I am a huge fan of bird prints, especially Audubon. And Herons have always been a favorite. Plus, I’m an avid conservationist — of dogs, anyway — so the Wetlands Conservation plates were perfect for me. Once I figured out those are the ones I wanted, I ordered them so quickly, I practically blew up my keyboard.
So it was all fun and games until my work-husband and I went out for lunch recently. He noticed my new plates and said “oh yes, Ducks Unlimited — they’re the group who protects the birds along the coast so they’ll be plentiful for hunting.” Um, exsqueeze me? THEY PROTECT THE BIRDS ALONG THE COAST SO HUNTERS CAN SWOOP IN AND KILL THEM?! My work-husband witnessed the launch of “Operation Shock & Awe” right then and there. I called a friend who is a big hunter and he too confirmed this was the truth. Oh. Em. Gee.

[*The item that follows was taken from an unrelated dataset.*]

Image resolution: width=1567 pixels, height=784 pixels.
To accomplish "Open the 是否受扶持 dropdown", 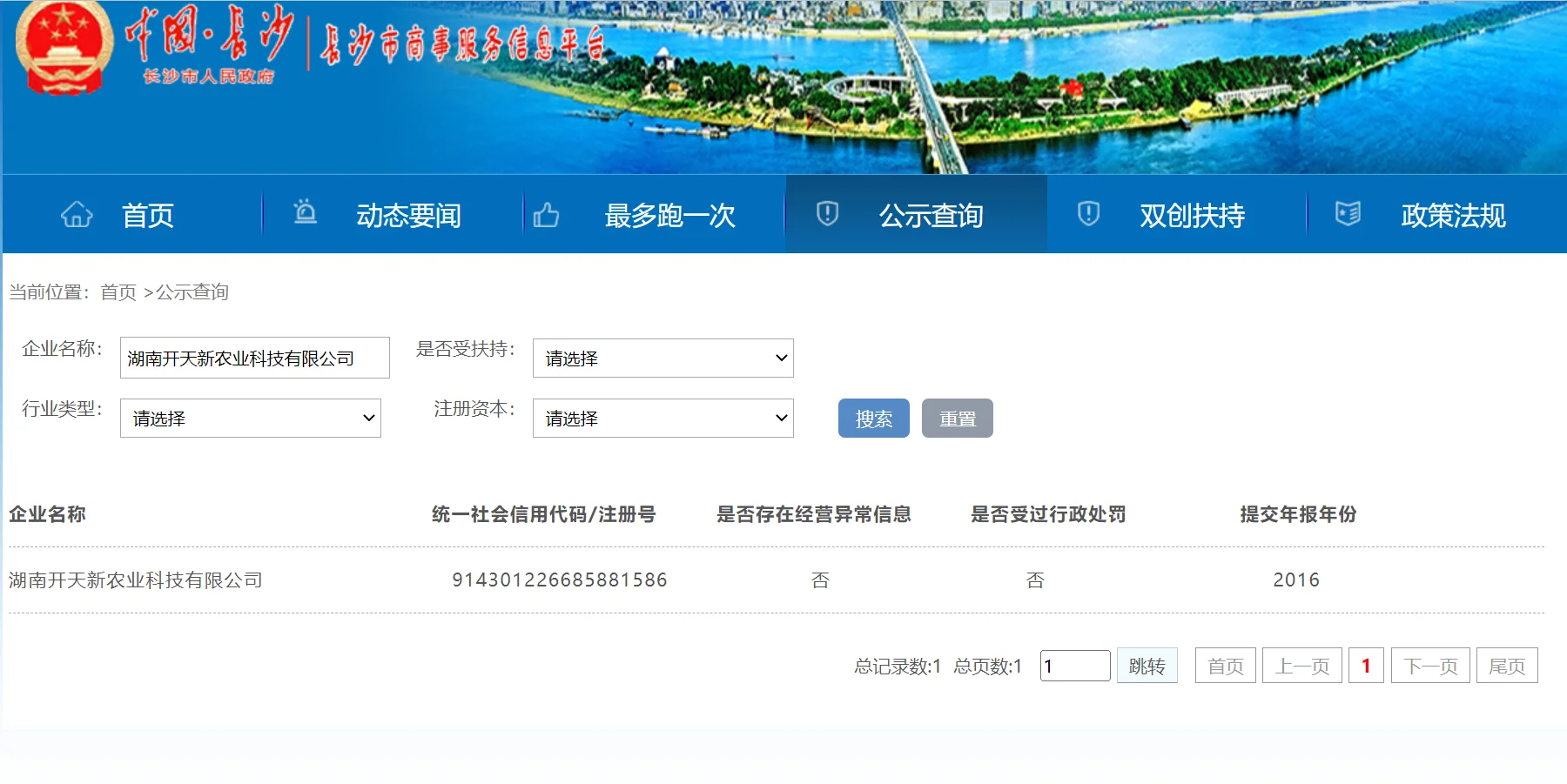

Don’t get me wrong, y’all…I’m not opposed to hunting. In fact, I am a bonafide CHL holder and took Riflery for two semesters as my kinesiology credit at Texas A&M (whoop!), so I can handle a gun and *will* one day hunt an animal. However. I was none too pleased that I was now driving around Houston promoting the death of birds the world over. So I did what any smart girl would do: I consulted the Google. And, I have good and positive news to report; not only does Ducks Unlimited promote conservation of areas so there will be plentiful flocks for hunting, but they ALSO promote conservation so waterfowl habitats can flourish.

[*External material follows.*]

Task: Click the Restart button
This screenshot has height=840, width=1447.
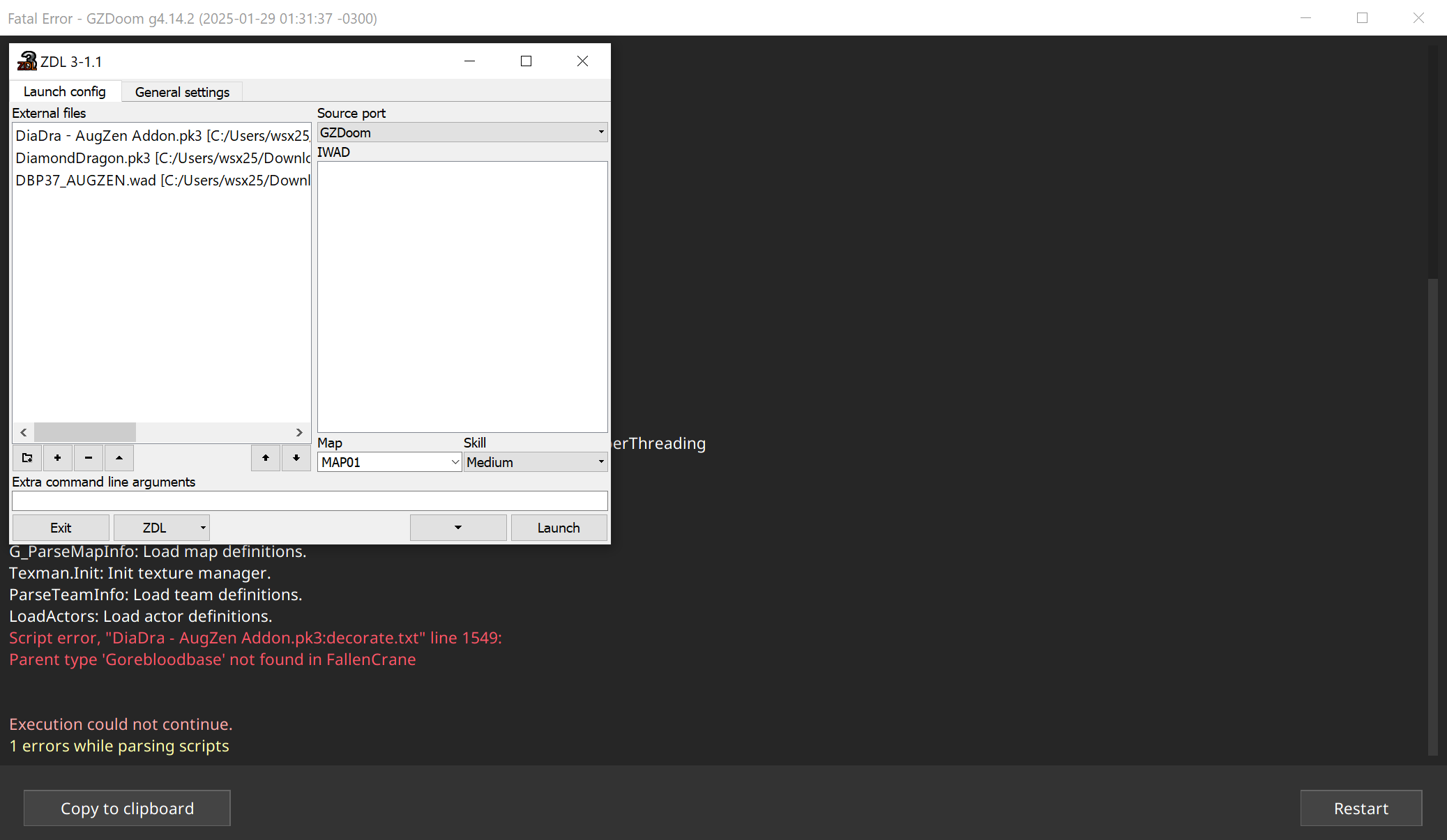Action: 1361,808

Now, these two things may or may not be nearly identical, but no matter — I’m sticking to the idea that the $30 “donation” I made to get my over-thought-about-fancy-license plates is going to helping the birds along the Texas coast rather than kill them. The point of this overly-long and drawn out story is this: if any of you think anything contrary to what I’ve just said, then my message to you is conserve this! Please and thank you.